During the preparation, beans are boiled in a pot called ibrik. Boiling coffee in the sand is a rare, traditional technique. The sand offers a more consistent heat and a better end result. Greek coffee goes well with spoon sweets and a glass of cold water.
The coffee ways
Although not many people in the world are familiar with Greek coffee, there still exists a somewhat international interest. The war in Iraq gave journalists, soldiers and many others the chance to try similar coffee blends, and get acquainted with their strong flavor. In addition, the numerous health benefits of Greek coffee have turned it into a micro-trend.
Greek coffee producing companies are recognized for the exceptional quality of their unique blends, and have earned the respect of countries with great tradition in what is known in that part of the world as Arabic coffee.
A study shows that Greek coffee promotes longevity
Ellinikos around the world
The Greek coffee market has not suffered severe losses despite the economic crisis -it even saw rise during the pandemic-, mainly because of the Greeks staying true to their “addiction”, but also because exports are booming. In fact, exports of Greek coffee are steadily on the rise: Greece Exports of coffee, tea and spices was US$38.63 Million during 2021, according to the United Nations COMTRADE database on international trade.

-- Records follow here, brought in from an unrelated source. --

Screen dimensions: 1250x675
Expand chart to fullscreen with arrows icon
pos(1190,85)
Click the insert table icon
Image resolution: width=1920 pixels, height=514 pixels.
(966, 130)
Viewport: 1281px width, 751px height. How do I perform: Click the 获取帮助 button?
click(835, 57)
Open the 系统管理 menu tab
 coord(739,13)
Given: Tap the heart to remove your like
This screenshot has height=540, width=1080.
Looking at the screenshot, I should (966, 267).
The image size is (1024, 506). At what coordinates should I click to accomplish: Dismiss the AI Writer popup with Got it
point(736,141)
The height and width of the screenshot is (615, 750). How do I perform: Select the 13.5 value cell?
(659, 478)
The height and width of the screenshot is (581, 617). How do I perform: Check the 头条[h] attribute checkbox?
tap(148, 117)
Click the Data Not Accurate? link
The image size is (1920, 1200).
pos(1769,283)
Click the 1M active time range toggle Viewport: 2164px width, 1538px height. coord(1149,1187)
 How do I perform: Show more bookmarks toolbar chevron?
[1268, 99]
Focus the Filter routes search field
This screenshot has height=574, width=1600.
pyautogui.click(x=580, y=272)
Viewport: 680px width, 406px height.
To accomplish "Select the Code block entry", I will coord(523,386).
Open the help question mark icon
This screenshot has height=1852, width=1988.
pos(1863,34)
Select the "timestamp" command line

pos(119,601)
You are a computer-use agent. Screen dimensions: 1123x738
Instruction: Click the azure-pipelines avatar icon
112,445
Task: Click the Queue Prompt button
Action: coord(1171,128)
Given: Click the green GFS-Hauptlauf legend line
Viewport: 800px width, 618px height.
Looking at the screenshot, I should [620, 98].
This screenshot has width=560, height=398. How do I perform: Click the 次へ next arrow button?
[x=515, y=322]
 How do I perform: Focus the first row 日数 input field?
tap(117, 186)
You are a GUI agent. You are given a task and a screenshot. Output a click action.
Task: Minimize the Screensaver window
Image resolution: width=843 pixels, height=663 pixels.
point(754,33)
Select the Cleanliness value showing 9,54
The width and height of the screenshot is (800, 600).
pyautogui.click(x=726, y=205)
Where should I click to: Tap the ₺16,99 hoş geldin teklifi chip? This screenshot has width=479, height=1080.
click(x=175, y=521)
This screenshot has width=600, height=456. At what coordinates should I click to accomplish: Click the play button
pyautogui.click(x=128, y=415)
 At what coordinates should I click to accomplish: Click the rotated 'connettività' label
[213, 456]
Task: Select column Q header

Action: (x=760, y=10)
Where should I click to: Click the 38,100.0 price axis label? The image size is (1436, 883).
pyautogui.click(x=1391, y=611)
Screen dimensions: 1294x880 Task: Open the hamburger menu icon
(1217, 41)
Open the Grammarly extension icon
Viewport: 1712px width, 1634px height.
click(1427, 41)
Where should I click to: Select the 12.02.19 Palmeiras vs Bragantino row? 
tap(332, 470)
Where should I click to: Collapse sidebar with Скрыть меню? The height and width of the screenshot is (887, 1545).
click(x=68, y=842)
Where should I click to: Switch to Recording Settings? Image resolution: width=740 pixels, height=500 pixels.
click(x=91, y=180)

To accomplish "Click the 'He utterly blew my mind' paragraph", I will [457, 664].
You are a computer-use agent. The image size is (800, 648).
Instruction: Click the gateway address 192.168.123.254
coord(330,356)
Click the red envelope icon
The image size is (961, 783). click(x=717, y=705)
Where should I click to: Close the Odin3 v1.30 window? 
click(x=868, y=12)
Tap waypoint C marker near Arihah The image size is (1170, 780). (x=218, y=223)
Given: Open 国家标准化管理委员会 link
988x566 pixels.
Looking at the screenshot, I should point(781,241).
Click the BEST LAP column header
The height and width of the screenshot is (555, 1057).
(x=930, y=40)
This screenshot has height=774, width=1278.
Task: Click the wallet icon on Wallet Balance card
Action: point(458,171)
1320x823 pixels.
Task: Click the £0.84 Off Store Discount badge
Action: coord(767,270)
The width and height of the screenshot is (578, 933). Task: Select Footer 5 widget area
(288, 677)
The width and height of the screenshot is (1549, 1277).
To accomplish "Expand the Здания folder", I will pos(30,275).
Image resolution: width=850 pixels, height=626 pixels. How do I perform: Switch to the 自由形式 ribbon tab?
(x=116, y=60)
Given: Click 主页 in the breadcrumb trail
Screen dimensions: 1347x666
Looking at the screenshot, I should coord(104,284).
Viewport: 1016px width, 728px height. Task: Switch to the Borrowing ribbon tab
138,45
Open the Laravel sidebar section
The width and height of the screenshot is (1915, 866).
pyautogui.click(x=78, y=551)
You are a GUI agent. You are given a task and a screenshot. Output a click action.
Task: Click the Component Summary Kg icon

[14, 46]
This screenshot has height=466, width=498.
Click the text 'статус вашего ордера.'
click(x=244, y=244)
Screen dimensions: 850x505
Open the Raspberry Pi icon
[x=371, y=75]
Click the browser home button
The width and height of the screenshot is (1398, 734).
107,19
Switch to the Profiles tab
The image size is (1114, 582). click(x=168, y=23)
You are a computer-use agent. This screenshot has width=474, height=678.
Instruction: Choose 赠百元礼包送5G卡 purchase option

Exports head primarily to markets with a strong Greek element (Germany, the U.S., Canada, and Australia), as well as in countries where similar kinds of coffee are popular –Turkey is the No1 Greek coffee importer. Although the beans are imported, coffee is grinded and packaged in Greece in different blends (from dark coffee to decaf) and sizes. According to industry insiders, most of Greek coffee exports go to wholesalers catering the Horeca sector, while a smaller percentage finds its way to supermarkets and delis featuring ethnic products.